(Records from a data source)
▼▼▼
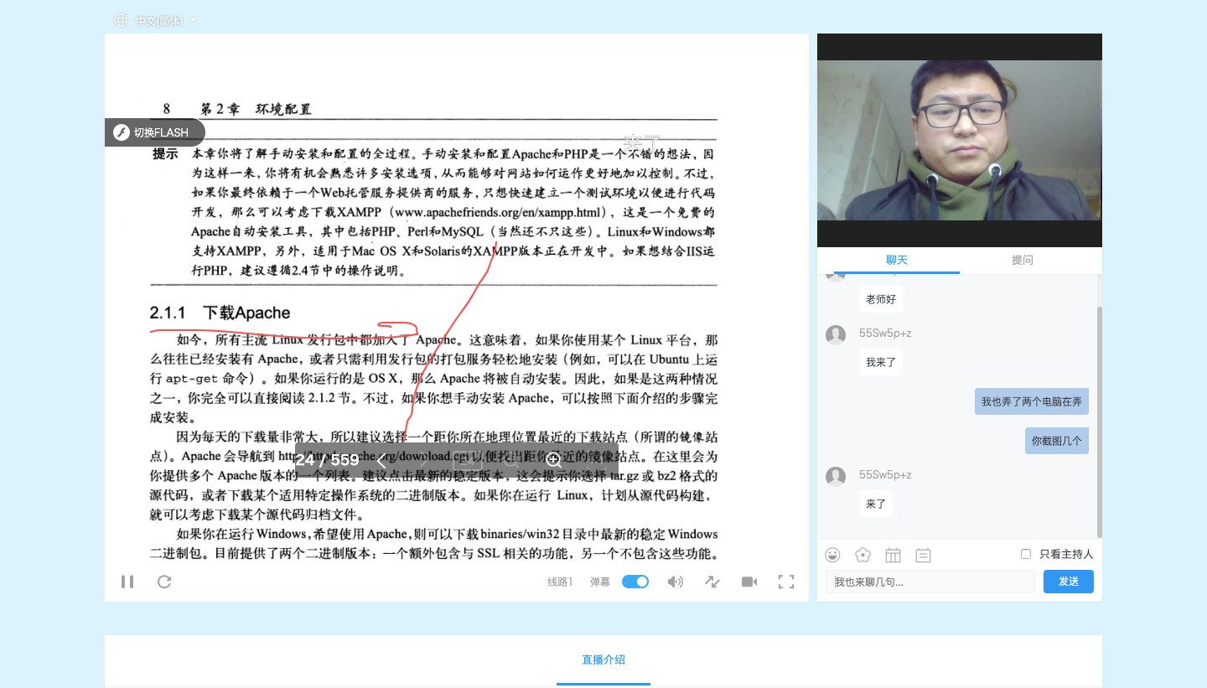Screen dimensions: 1207x688
Task: Go to previous page arrow in document
Action: tap(381, 460)
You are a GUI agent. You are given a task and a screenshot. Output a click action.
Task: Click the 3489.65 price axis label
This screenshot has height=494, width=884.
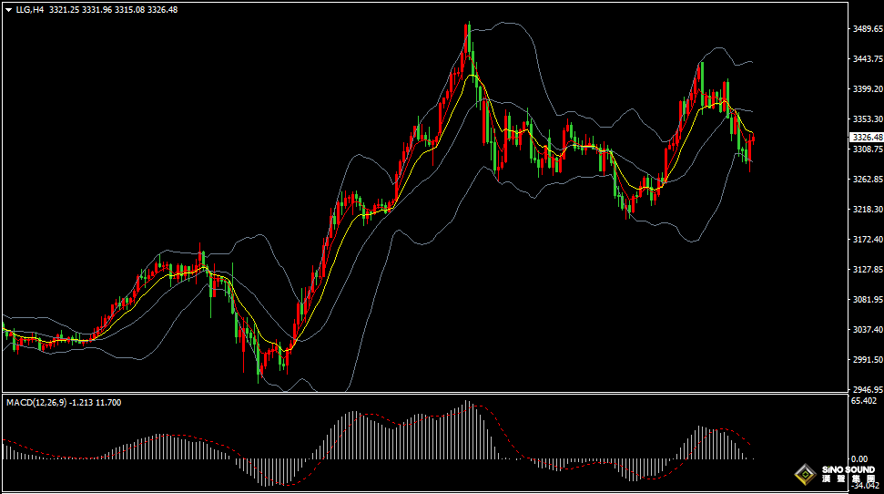(x=866, y=29)
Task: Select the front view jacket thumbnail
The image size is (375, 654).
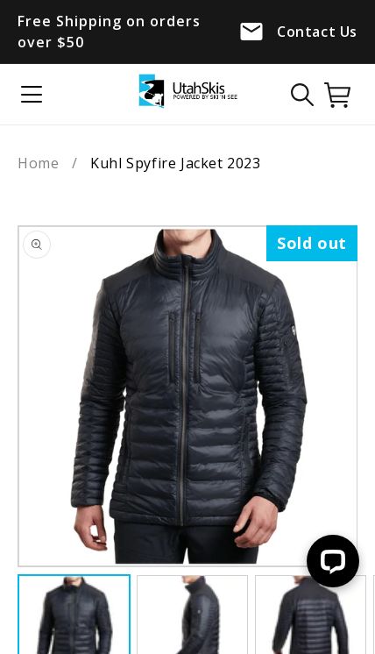Action: click(74, 615)
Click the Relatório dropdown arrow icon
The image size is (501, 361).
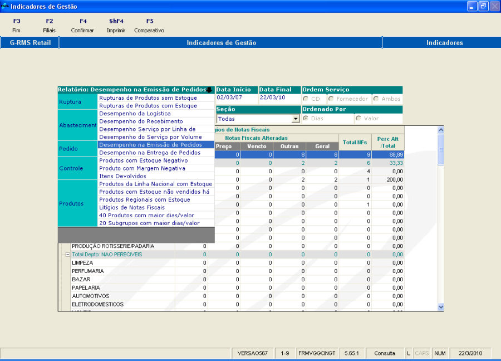[209, 90]
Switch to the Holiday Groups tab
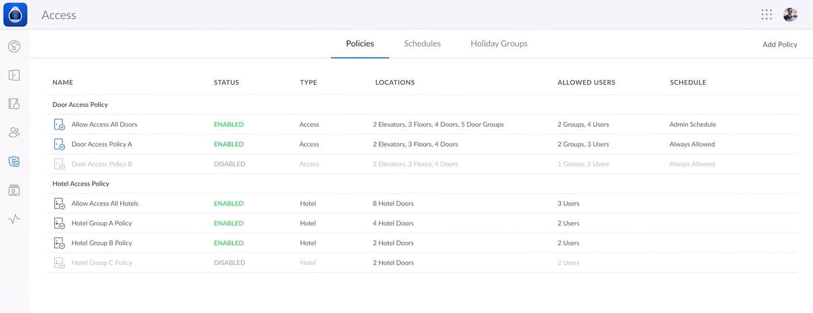This screenshot has height=313, width=813. (499, 44)
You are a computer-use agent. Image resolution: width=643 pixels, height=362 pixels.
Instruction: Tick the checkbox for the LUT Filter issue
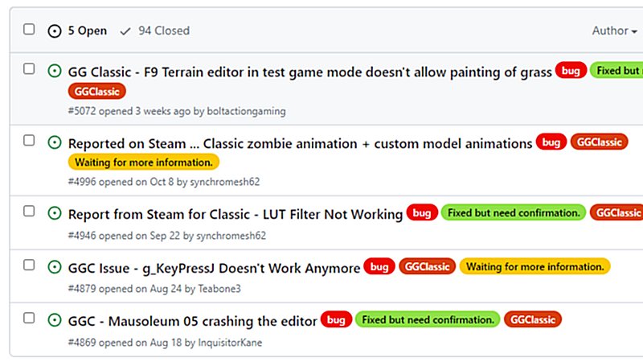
▲▲▲
Rewrite every line of the listing, replacing "image size" with "image resolution" and keeping everything else the same. Leave out the pictures.

### THE ANSWER:
Screen dimensions: 1207x688
Task: Go to previous page arrow in document
Action: tap(381, 460)
You are a GUI agent. You are given a task and a screenshot. Output a click action.
Task: Click the 3489.65 price axis label
This screenshot has height=494, width=884.
(x=866, y=29)
Task: Select the front view jacket thumbnail
The image resolution is (375, 654).
Action: click(74, 615)
Click the Relatório dropdown arrow icon
The image resolution is (501, 361).
[209, 90]
Switch to the Holiday Groups tab
This screenshot has height=313, width=813. (499, 44)
You are a computer-use agent. Image resolution: width=643 pixels, height=362 pixels.
Instruction: Tick the checkbox for the LUT Filter issue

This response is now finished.